Data 401: Advanced Topics in Data Science

Alexander Dekhtyar and Dennis Sun, Cal Poly, Fall 2017


Course Info

  • Class Meetings: Mon, Wed in 14-256, 4:10-7 PM
  • Course Website: http://users.csc.calpoly.edu/~dsun09/data401

Staff

Prof. Alex Dekhtyar
  • Office: 14-210
  • Office Hours: Mon 11 AM-noon, Wed 9 AM-noon
Prof. Dennis Sun
  • Office: 25-105
  • In-Person Office Hours: Tues 4:10-5 PM, Wed 1:10-2 PM
  • Google Hangouts Office Hours: Sun 9:10-10 PM, Tues 7:30-8:20 PM
Teaching Assistant
  • Michael Halverson

Course Prerequisites and Goals

This is a rigorous class that will synthesize much of what you have learned in the past two years in the Data Science minor.

In particular, we will draw upon your existing knowledge in:

  • probability
  • linear algebra
  • regression models
  • algorithms
  • scientific computing.
  • This class is taught in Python. We will assume that you are already comfortable using Numpy, Pandas, and Matplotlib.

    By the end of this course, you will understand how the pieces fit together -- how statistics, computer science, and mathematics combine to make up the field of data science.

    Class Structure

    First, although some of you are enrolled in Dr. Dekhtyar's section and others are enrolled in Dr. Sun's, there is no difference between the two sections. You will all meet in a single section co-taught by both of us, and you will all be graded according to the same standards.

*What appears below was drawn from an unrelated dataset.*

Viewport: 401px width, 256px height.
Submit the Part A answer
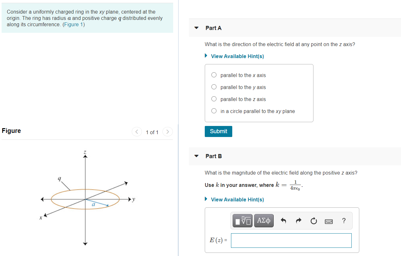[x=218, y=131]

    Each class section is 3 hours long. We realize that this is long, so we will try to mix up the activities. There will be some lecture, some coding, some group work, some discussion, and some quizzes.

    Dr. Sun and Dr. Dekhtyar have different lecturing styles:

    • Dr. Sun will lecture from slides and provide handouts of the slides. The handouts are incomplete, so you may want to follow along and take notes. A completed version of each handout will be posted after the lecture, so you will not miss anything if you prefer to just listen, instead of taking notes.
    • Dr. Dekhtyar will lecture at the board from a detailed set of handouts, which he will provide.

    The schedule for every lecture can be found on the Lectures page.

    All coding will be done on JupyterHub. This means that you should not have to install any software to take this class. We will need to add your Github ID for you to be able to access JupyterHub, so please fill out the survey here.

    Communication Policy

    Because there are two sections, Dr. Sun does not have the ability to e-mail students in Dr. Dekhtyar's section, nor does Dr. Dekhtyar have the ability to e-mail students in Dr. Sun's. To make communication easier, we will post all announcements on the Piazza forum. We will assume that all of you have an account on Piazza, or you may miss important communications from us.

    Grading

    Your overall grade will be calculated according to the following weighting scheme.

    Weight
    3 Projects
    (best 2 count 15% each, lowest counts 5%)
    35%
    6 Quizzes
    (lowest score dropped)
    25%
    4 Writing Assignments
    (lowest score dropped)
    15%
    Review Paper 25%
    Overall 100%

    Recommended Books

    Goodfellow et al. Deep Learning. MIT Press, 2016.
    Available for free online.